String matching function between two columns using Levenshtein distance in PySpark


I am trying to compare pairs of names by converting the levenshtein distance between them to a matching coef such as :

coef = 1 - Levenstein(str1, str2) / max(length(str1) , length(str2))

However, when I implement it in PySpark using withColumn(), I get errors whe computing the max() function. Both numpy.max and pyspark.sql.functions.max throw errors. Any idea ?

from pyspark.sql.functions import col, length, levenshtein

valuesA = [('Pirate',1),('Monkey',2),('Ninja',3),('Spaghetti',4)]
TableA = spark.createDataFrame(valuesA,['firstname','id'])

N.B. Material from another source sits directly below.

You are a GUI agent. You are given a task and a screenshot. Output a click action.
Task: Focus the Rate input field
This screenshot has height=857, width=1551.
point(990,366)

test_compare = TableA.withColumnRenamed('firstname', 'firstname2').withColumnRenamed('id', 'id2').crossJoin(TableA)
test_compare.withColumn("distance_firstname", levenshtein('firstname', 'firstname2') / max(length(col('firstname')), length(col('firstname2'))))

Solution

  • max is an aggregate function, to find greatest between two values you want to use greatest, also from pyspark.sql.functions

    from pyspark.sql.functions import col, length, greatest
    from pyspark.sql.functions import levenshtein  
    valuesA = [('Pirate',1),('Monkey',2),('Ninja',3),('Spaghetti',4)]
    TableA = spark.createDataFrame(valuesA,['firstname','id'])
    
    test_compare = TableA.withColumnRenamed('firstname', 'firstname2').withColumnRenamed('id', 'id2').crossJoin(TableA)
    test_compare.withColumn("distance_firstname", levenshtein('firstname', 'firstname2') / greatest(length(col('firstname')), length(col('firstname2')))).show()